Boodle-ee-oop!

Claudia and I take daily walks together with rare exceptions. One such variance from this daily norm occurred just recently. Brian was building a new storage shed in his back yard and we both wanted to see the early stages of construction. Claudia however, had a few errands to run, so we split our routine; I would walk to Brian’s house and she would run her errands and walk over to meet me later that morning. At about the time I had expected her to arrive, my phone jangles; guess who?

“I’m on my way over, walking down Winton Avenue now, ” she says somewhat breathlessly, “and I’m having some problems – I need some help…”

I leapt from my observation chair in a mild adrenalin rush, thinking something bad was happening, prepared to rush to her aid.

“There’s something wrong with my iPhone music!” Her tone of voice sounded as if her ankles might have been under attack by an untethered shih tzu. “It won’t play a song without skipping to the next one.”

“Uhh,” as I retreated back to my observation post, “I’ll check it out when you get here and see what the problem might be.”

“No, I want to fix it now so I can listen to my music without interruption!” she demanded.

“What seems to be the problem?” I asked in conditioned submission.

“Well, it was playing a Barbara Streisand song, then boodle-ee-oop and it jumped to Alan Jackson.”

Doesn’t sound like a problem to me, I think to myself. “Okay, kill the iTunes app, start it fresh and see if that solves the problem.” This was clearly a delay tactic that would keep her busy until she arrived. The carpenter was about to raise a wall section and I did not want to miss anything while trying to trouble shoot iTunes problems over the iPhone.

“It didn’t work! The first song I tried went boodle-ee-oop and jumped to the next song. I’m almost there anyway, so you can look at it when I get there,” she frustratingly reported.

A few minutes later the iPhone is in my face. “Here! See if you can fix it!”

So, I fired up iTunes on her iPhone and suffered through an uninterrupted Barbara Striesand song, then Liza Minnelli followed by some more Barbara; nary a  boodle-ee-oop. I shrugged my shoulders and sheepishly returned the device to my wife.

“I supposed it worked for you…”

“Yes.”

And here it comes, the rhetorical question of the day. “How come it worked for you, but not for me?”

Trying to keep my sometimes sarcastic self reined in, I respond with a series of IT type trouble-shooting questions to at least try to come up with an answer:

“Did you maybe drop it this morning?” “No!”

“Did you perhaps drop something on it?” “NO!”

“How were you carrying your phone when you first noticed the problem?”

Her frustration was beginning to flow like a slowly rising tide. “I carried it in my pocket, and when it boodle-ee-ooped, I took it out and held it by the edges like this!” And she kind of shook it at me.

Ahh, finally making some headway. “Were you carrying it in your hip pocket by any chance?”

“Yes, and that’s when it first boodle-ee-ooped.”

And then my epiphany.
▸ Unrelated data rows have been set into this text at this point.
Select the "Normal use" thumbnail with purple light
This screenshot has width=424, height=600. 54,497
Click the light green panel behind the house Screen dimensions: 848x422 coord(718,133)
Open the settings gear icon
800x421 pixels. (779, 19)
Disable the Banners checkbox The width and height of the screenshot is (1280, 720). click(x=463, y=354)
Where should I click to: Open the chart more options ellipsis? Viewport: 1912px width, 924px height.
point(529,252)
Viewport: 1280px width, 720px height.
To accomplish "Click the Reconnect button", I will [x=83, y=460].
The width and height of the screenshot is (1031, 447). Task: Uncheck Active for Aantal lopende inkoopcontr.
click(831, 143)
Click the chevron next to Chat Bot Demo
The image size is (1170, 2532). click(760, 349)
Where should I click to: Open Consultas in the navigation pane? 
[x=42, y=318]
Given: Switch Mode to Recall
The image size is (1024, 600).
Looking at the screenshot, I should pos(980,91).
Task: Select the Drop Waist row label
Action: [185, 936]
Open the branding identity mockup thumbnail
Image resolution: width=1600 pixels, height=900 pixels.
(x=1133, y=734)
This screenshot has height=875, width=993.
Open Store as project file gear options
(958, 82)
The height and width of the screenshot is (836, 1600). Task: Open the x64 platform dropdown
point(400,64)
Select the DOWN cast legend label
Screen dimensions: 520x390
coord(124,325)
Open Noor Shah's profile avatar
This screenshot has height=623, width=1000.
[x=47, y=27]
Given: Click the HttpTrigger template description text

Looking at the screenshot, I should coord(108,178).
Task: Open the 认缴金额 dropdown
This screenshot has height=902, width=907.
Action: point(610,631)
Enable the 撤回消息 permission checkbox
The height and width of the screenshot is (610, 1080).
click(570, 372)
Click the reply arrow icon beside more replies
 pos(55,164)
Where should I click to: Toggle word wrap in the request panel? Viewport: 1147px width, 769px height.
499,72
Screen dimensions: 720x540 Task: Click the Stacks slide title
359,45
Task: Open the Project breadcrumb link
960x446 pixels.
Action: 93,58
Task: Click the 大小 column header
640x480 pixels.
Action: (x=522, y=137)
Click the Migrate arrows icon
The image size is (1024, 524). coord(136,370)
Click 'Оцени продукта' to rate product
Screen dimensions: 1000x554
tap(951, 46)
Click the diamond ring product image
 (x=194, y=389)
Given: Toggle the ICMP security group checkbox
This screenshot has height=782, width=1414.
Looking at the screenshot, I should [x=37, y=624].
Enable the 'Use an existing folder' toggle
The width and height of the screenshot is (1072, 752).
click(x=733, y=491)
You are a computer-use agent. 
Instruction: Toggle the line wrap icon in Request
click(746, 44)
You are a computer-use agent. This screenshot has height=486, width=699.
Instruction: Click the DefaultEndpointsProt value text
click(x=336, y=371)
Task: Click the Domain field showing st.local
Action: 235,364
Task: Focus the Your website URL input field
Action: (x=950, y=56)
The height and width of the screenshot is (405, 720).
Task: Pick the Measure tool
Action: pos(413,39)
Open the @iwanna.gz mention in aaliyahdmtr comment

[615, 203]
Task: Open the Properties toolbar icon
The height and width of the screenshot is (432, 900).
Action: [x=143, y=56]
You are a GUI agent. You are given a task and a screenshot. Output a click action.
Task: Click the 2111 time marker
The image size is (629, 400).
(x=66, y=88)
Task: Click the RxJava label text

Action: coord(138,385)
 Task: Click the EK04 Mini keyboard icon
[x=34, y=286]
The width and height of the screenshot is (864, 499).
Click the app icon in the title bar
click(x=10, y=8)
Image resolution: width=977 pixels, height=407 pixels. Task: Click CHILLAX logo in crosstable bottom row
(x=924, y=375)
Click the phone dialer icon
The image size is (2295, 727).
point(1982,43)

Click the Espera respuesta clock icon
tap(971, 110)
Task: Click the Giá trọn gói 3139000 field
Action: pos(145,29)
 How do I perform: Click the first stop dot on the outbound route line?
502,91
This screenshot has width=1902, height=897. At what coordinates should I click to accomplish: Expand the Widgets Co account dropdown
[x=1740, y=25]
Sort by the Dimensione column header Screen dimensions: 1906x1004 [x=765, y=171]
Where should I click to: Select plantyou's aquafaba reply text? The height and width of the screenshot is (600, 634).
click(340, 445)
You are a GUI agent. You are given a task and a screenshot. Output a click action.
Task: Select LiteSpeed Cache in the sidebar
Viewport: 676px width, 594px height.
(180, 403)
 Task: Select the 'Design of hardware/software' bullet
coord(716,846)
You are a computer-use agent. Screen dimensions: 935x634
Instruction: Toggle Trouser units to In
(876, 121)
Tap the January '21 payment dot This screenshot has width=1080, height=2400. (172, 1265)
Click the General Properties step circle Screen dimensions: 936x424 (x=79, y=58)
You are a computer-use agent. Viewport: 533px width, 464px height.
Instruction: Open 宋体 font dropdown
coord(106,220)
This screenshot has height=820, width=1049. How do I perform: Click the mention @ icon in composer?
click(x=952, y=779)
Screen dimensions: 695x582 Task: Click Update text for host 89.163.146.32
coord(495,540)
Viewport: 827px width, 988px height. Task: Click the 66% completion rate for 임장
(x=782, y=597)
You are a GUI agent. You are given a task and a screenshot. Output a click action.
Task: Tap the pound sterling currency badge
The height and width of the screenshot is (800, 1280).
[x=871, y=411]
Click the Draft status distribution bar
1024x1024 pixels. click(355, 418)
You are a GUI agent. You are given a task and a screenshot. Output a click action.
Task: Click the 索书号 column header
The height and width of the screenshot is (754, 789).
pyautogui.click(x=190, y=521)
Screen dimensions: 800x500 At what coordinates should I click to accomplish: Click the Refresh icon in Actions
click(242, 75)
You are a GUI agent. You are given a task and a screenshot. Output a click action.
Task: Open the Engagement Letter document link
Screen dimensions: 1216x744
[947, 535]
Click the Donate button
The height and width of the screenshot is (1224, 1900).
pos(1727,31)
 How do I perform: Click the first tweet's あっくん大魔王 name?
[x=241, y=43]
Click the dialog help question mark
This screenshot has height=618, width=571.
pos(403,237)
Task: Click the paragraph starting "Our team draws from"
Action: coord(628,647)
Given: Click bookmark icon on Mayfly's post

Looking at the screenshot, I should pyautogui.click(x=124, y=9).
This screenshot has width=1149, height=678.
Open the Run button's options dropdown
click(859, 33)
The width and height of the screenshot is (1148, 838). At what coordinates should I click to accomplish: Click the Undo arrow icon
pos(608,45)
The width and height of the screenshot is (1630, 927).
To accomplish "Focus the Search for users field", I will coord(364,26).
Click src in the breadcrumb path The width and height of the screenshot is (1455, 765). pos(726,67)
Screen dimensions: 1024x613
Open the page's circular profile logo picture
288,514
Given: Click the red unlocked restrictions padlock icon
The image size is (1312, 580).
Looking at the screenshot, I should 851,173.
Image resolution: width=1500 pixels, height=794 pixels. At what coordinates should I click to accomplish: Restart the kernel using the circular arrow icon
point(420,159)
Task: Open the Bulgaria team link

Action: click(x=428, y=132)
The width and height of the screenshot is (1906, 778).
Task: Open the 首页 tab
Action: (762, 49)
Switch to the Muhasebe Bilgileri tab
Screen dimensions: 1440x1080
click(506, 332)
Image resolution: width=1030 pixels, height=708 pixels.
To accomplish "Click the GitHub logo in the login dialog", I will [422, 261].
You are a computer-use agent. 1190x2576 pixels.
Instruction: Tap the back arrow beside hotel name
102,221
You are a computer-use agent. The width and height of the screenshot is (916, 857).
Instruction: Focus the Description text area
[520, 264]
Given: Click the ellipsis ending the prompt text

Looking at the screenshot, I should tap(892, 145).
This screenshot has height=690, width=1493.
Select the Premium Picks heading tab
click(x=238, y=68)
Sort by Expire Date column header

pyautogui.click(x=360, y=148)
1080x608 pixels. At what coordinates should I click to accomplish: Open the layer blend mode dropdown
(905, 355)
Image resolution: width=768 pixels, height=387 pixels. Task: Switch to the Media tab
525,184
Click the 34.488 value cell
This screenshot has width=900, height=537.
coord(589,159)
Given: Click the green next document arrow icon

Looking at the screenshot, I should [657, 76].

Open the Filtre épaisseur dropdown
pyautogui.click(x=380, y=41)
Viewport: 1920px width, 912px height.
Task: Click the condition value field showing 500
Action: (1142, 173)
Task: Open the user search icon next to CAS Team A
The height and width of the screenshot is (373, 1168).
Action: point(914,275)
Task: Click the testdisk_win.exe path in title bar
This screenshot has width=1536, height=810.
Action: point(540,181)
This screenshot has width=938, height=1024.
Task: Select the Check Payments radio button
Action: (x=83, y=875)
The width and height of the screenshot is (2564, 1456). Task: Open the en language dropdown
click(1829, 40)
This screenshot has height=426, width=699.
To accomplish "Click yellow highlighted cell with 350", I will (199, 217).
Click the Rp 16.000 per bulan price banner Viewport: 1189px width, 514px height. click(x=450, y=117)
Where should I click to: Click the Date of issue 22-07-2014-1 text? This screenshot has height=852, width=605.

I had a vision of my sweet little girlfriend, briskly strutting down Winton Avenue, listening to the peppy beats of Barbara, picking up the pace, shaking those hips just enough to – BOODLE-EE-OOP! Next it’s Alan Jackson – BOODLE-EE-OOP! Next comes Brad Paisley and she yanks her iPhone out of her hip pocket and gives it a little inquisitive what’s-wrong-with-you shake. BOODLE-EE-OOP, back to Barbara.

“Let me see your phone, I think I know the cause of your problem.”

Let’s see now. Settings. Music. Shake to Shuffle. Green. On. EUREKA! I change it to off. Problem solved.

“Fixed your iPhone!” I declared, in the same manner as Clark Griswold had proclaimed that he had fixed the newel post.

Claudia is naive, to say the least, when dealing with any electronic device (other than her sewing machine), and she was so grateful I think I might have been able to have my way with her right then and there in Brian’s storage shed; if it had been finished and no one else was around.

“Oh, thank you so much! How did you fix it?” she cooed.

“It was easy,” I smugly replied. “I just went to your iPhone settings and set the shake-your-ass-to-shuffle to off.”

“Huh?”

“Now you can shake that little bum as much as you like and boodle-ee-oop no more!”

By then the carpenter was raising the second wall section.